The Consumer Financial Protection Bureau is taking regulatory concerns about checking account overdraft fees to the next level.

The Consumer Financial Protection Bureau is taking regulatory concerns about checking account overdraft fees to the next level.

CFPB launched an inquiry into financial institutions’ overdraft fee practices, focusing on four key areas:

  • Transaction reordering, in which financial institutions process the largest overdrafts first.
  • Missing or confusing information, or “how clearly overdraft terms are disclosed and the extent to which consumers are made aware of, qualify for, and take advantage of, alternative means of covering overdraft transactions.”
  • Misleading marketing materials, which result in widely different opt-in rates from institution to institution.
  • Disproportionate impact on low-income and young customers.

The Bureau has requested data from the nation’s largest financial institutions and filed a Notice and Request for Information from the public.

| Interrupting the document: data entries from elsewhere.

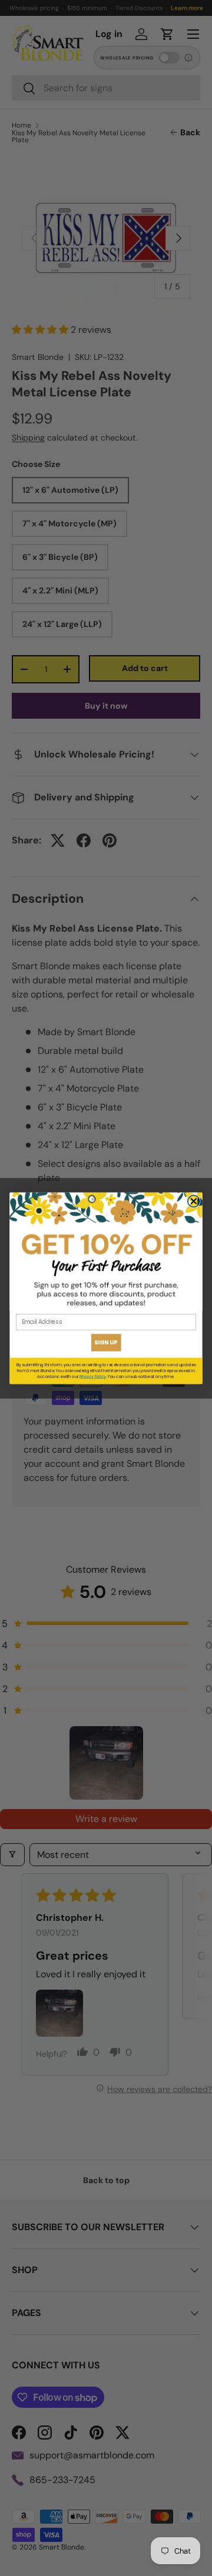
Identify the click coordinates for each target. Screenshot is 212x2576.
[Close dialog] (194, 1201)
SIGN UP (106, 1342)
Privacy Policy (93, 1376)
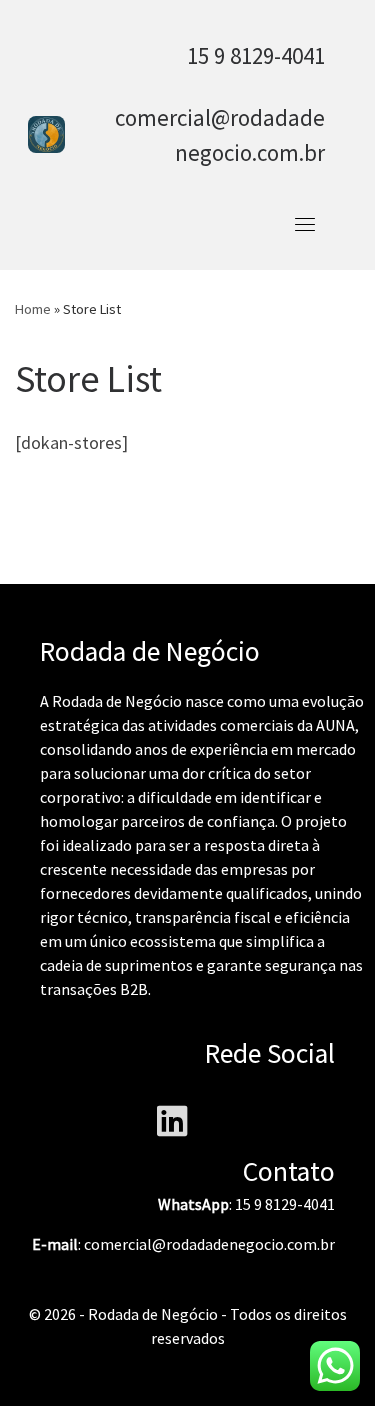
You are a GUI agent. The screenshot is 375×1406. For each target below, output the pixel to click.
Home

At the same time, the CFPB is seeking comments on a proposed “penalty fee box” that financial institutions would have to print prominently on the statements of customers that overdraw their accounts. The penalty fee box prototype shows how much the account was overdrawn, the fees incurred and tips on how to avoid overdrafts.

The CFPB is also launching a public awareness campaign, “What’s your overdraft status?” to help consumers understand the opt-in process and options for avoiding fees.

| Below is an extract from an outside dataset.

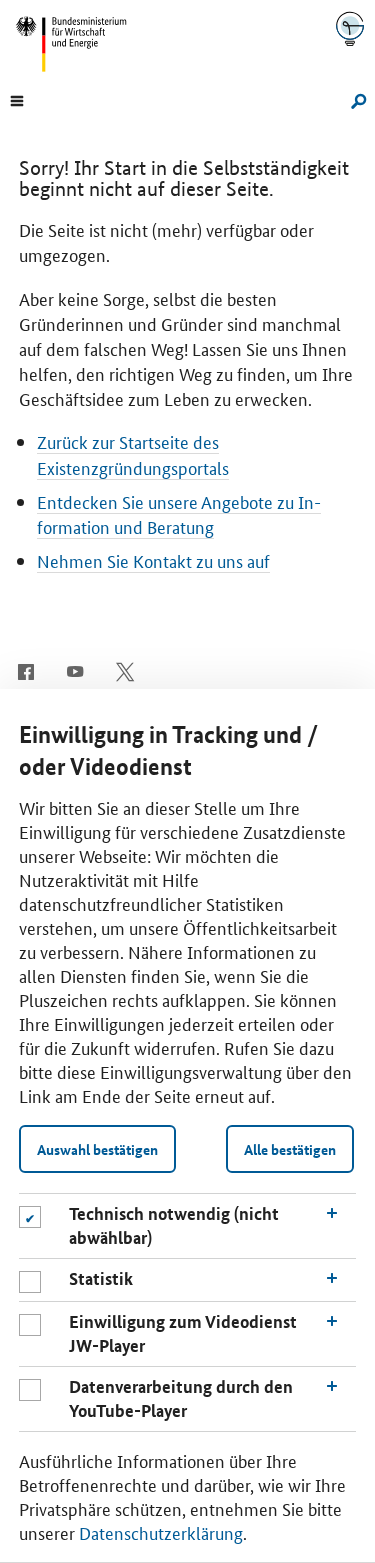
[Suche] (354, 99)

Although banks and credit unions must now require customers to opt-in for overdrafts to be covered on point-of-sale debit and ATM transactions, the institutions may still cover check and online bill payments and charge an overdraft fee without the customer’s prior approval.

The average overdraft fee was $33 in 2011, a 17 percent increase over the past five years, according to the CFPB. Overdraft fees totaled an estimated $38 billion in 2011, Bloomberg reported.

Banks haven’t widely adopted the best practices on overdraft fees issued as joint guidance by other federal regulators, CFPB Director Richard Cordray has said.

Already, industry experts have cautioned banks and credit unions against viewing overdraft programs as a credit product with a fixed limit of, say, $500 – due in large part to last year’s proposed guidance from the Office of the Comptroller of the Currency.

“Over the last year, more and more community banks and credit unions have come to realize that fixed overdraft limits just don’t work anymore,” wrote Christopher Leonard of Velocity Solutions, Inc., in BAI Banking Strategies.

In addition, consumer groups and members of Congress have urged the CFPB to require a checking account disclosure form for bank customers.